(Text and item location entries)
- - - - - - -
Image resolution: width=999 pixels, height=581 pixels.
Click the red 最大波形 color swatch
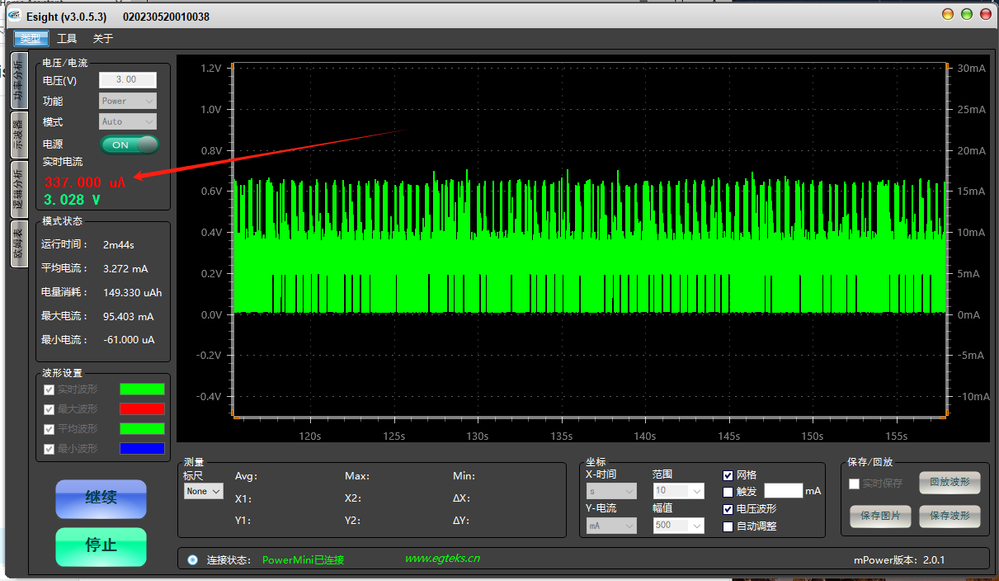pyautogui.click(x=142, y=409)
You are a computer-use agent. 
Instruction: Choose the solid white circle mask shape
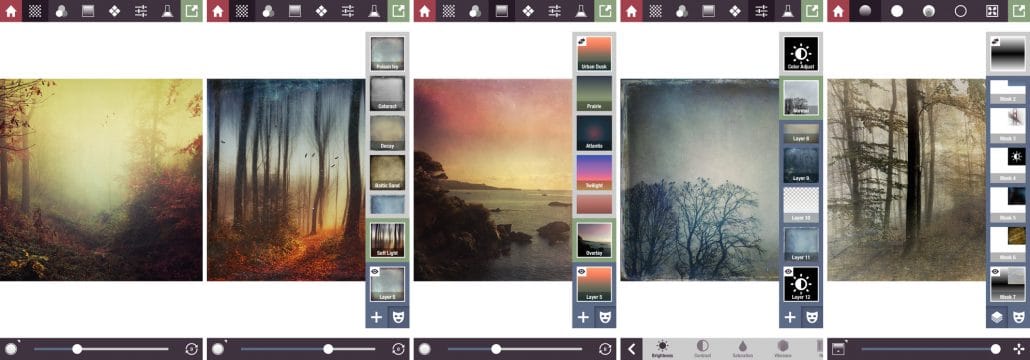897,11
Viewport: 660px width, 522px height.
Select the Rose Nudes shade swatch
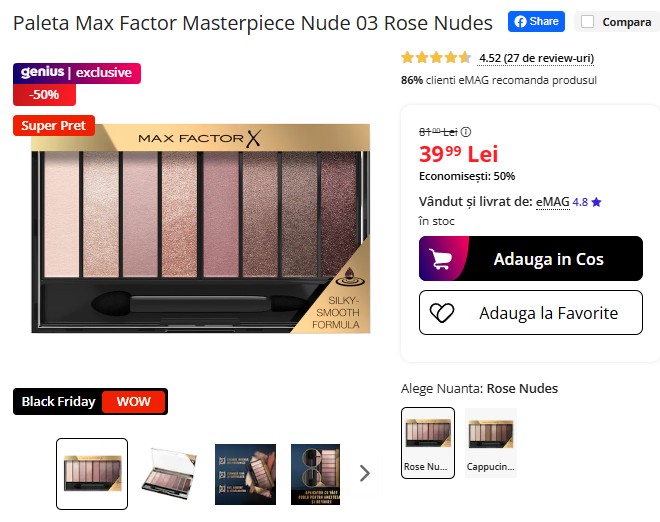click(428, 443)
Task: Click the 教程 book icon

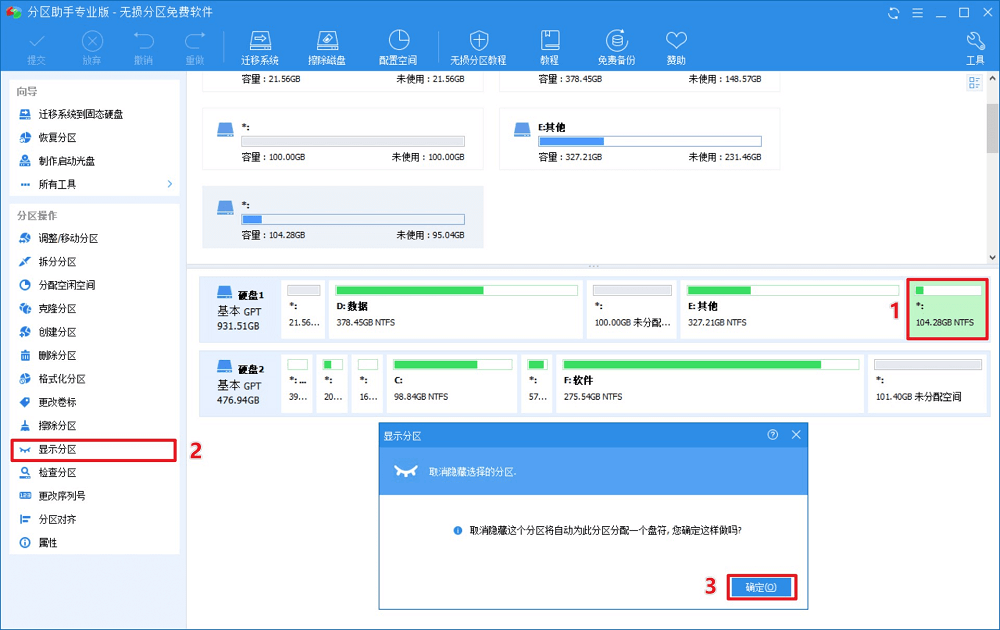Action: click(549, 41)
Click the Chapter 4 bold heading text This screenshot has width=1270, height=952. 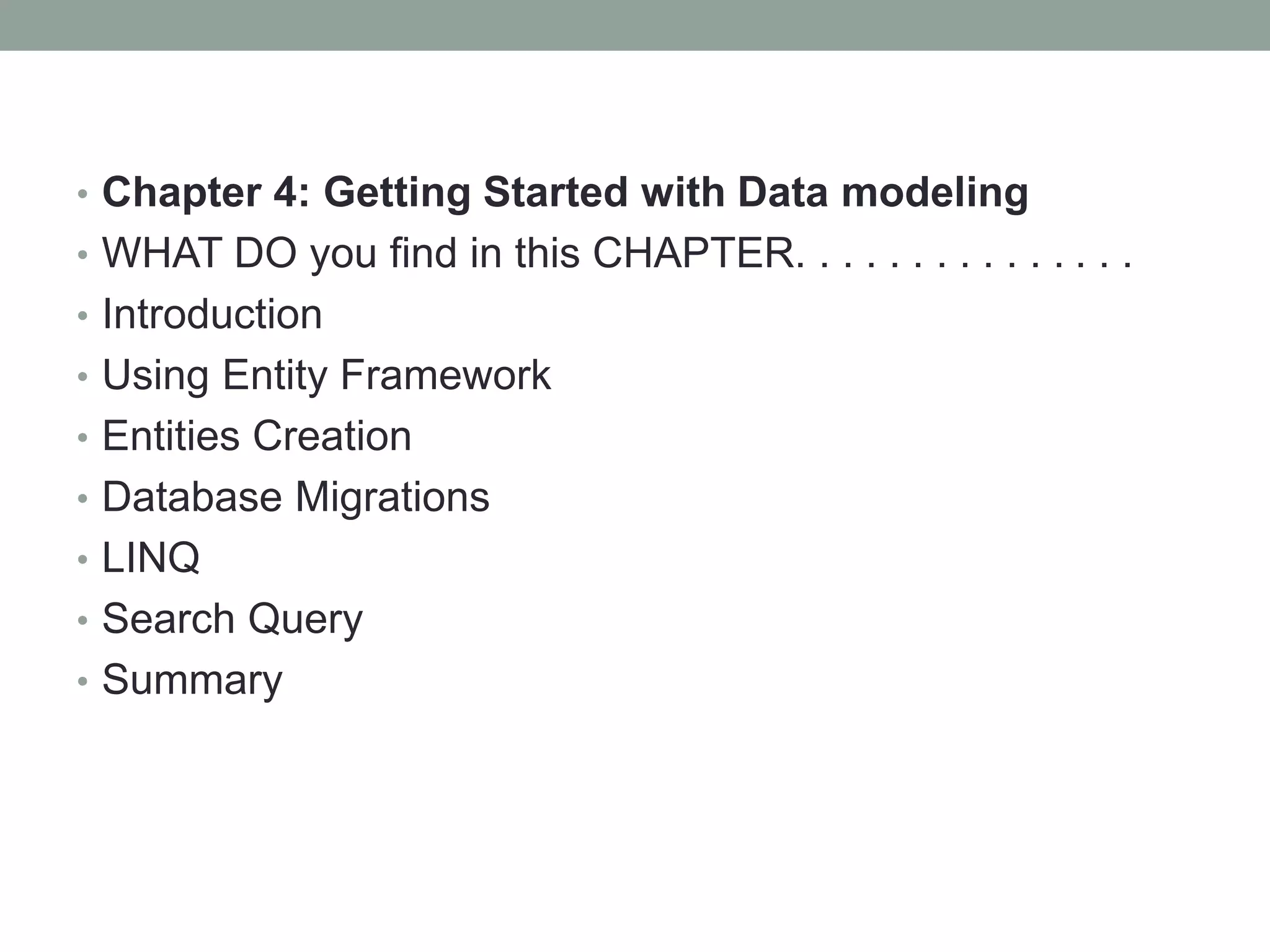pyautogui.click(x=564, y=192)
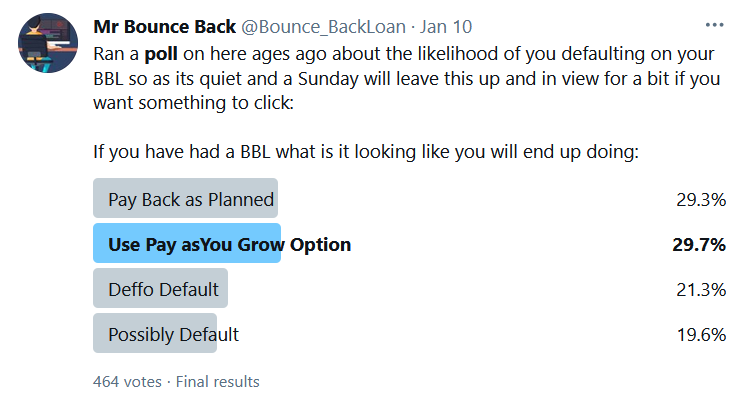Open the @Bounce_BackLoan handle link
The width and height of the screenshot is (745, 395).
[x=324, y=27]
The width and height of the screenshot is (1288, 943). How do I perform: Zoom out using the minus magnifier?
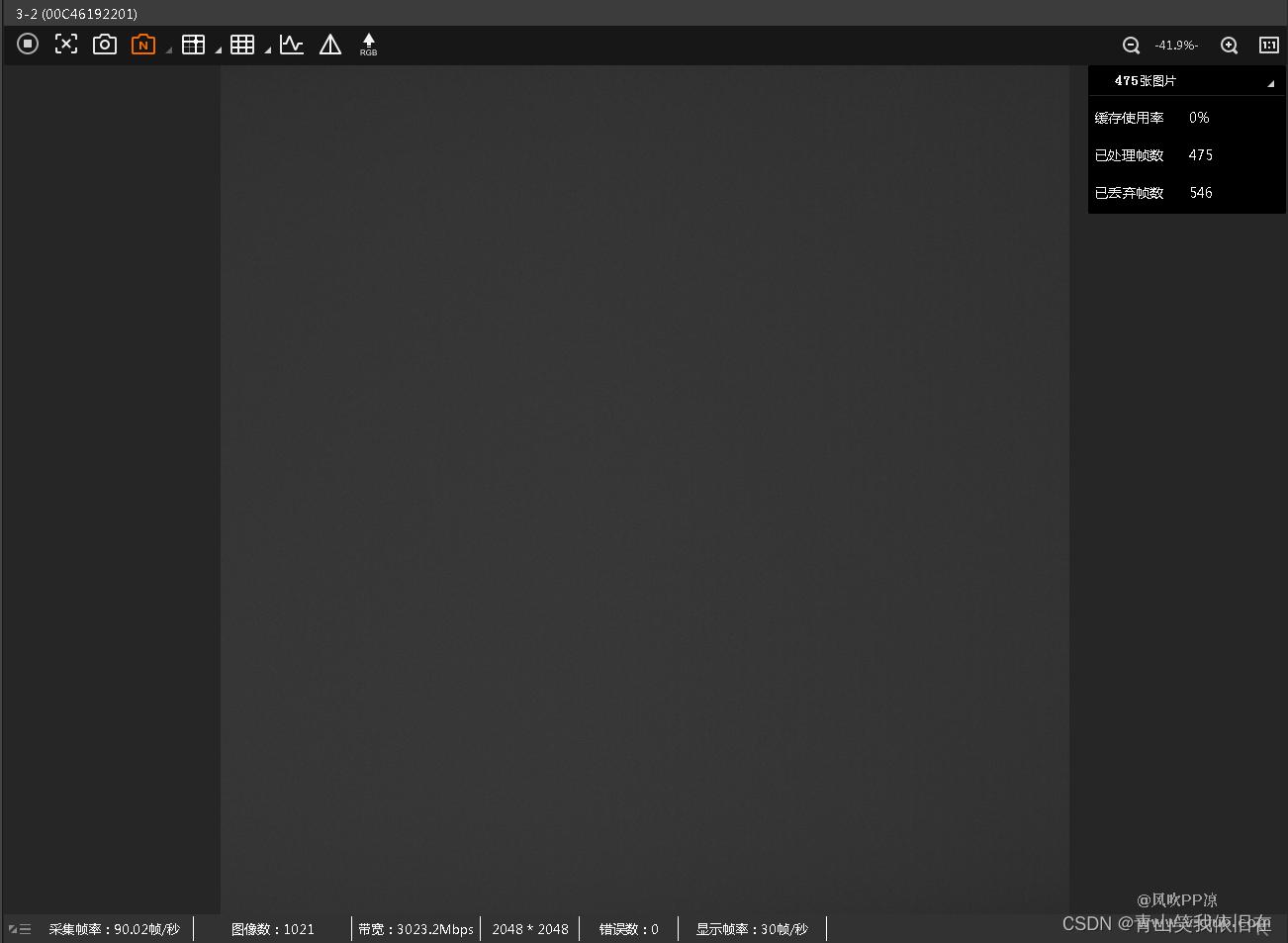click(1131, 46)
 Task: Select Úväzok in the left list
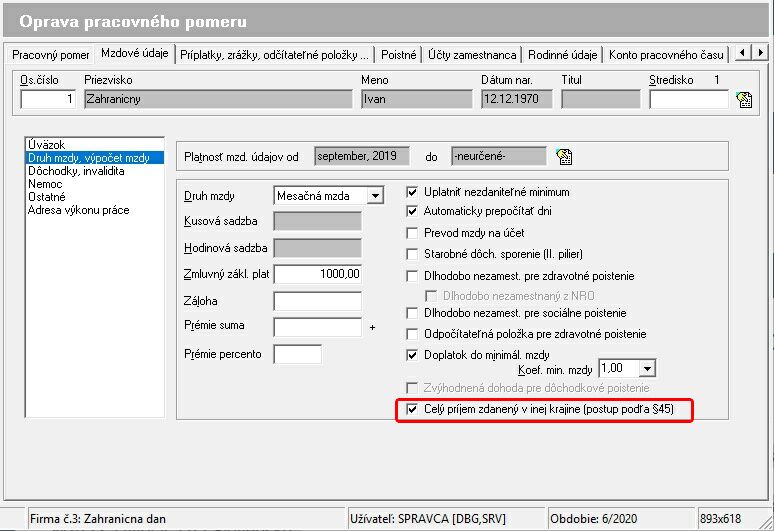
- - - - - - -
INSTRUCTION
Put the items from the start of the list through the line containing "Action: click(549, 41)", inclusive, into a two-column CSV with the headers "instruction" and "answer". Make one row per item, with each field quoted and line breaks replaced by spaces, and leave out the pictures.

THE RESULT
instruction,answer
"Image resolution: width=999 pixels, height=581 pixels. Click the red 最大波形 color swatch","pyautogui.click(x=142, y=409)"
"You are a computer-use agent. Instruction: Choose the solid white circle mask shape","897,11"
"Viewport: 660px width, 522px height. Select the Rose Nudes shade swatch","click(428, 443)"
"Task: Click the 教程 book icon","Action: click(549, 41)"